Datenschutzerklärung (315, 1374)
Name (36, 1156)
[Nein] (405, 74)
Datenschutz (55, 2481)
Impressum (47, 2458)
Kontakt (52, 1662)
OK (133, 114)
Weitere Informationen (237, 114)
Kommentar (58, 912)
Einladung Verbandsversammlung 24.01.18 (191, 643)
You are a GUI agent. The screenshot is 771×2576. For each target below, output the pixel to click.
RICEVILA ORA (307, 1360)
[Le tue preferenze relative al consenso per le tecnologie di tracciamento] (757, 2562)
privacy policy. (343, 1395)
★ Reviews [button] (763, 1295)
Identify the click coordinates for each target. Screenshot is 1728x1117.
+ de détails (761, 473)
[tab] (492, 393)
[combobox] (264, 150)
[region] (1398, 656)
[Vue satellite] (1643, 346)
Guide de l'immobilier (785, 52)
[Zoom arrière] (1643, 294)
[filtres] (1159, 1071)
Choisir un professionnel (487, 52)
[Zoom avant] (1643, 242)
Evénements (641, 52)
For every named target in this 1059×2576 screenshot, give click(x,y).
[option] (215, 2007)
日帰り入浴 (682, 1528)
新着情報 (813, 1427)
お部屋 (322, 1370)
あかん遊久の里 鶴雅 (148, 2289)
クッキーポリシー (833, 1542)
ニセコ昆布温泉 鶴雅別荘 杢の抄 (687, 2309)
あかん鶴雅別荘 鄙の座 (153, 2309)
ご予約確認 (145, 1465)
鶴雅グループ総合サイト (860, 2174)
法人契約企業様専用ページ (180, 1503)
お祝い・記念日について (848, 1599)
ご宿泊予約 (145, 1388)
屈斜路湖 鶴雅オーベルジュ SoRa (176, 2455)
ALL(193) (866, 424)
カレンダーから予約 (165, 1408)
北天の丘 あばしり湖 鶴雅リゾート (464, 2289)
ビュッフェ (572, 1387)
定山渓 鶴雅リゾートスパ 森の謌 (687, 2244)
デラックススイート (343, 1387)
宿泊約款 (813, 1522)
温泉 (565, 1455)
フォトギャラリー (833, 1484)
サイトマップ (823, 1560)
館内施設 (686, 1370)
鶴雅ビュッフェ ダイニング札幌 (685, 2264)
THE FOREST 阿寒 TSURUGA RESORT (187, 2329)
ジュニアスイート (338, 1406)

◆ ◆ ◆ ◆ ◆

- Brief:
Beginning at the line that holds "定山渓 鶴雅リゾートスパ 森の謌 (687, 2244)", write out word for word each line through the end of the records.

- Output for this task:
定山渓 鶴雅リゾートスパ 森の謌 (687, 2244)
デラックススイート (343, 1387)
宿泊約款 (813, 1522)
温泉 (565, 1455)
フォトギャラリー (833, 1484)
サイトマップ (823, 1560)
館内施設 (686, 1370)
鶴雅ビュッフェ ダイニング札幌 (685, 2264)
THE FOREST 阿寒 TSURUGA RESORT (187, 2329)
ジュニアスイート (338, 1406)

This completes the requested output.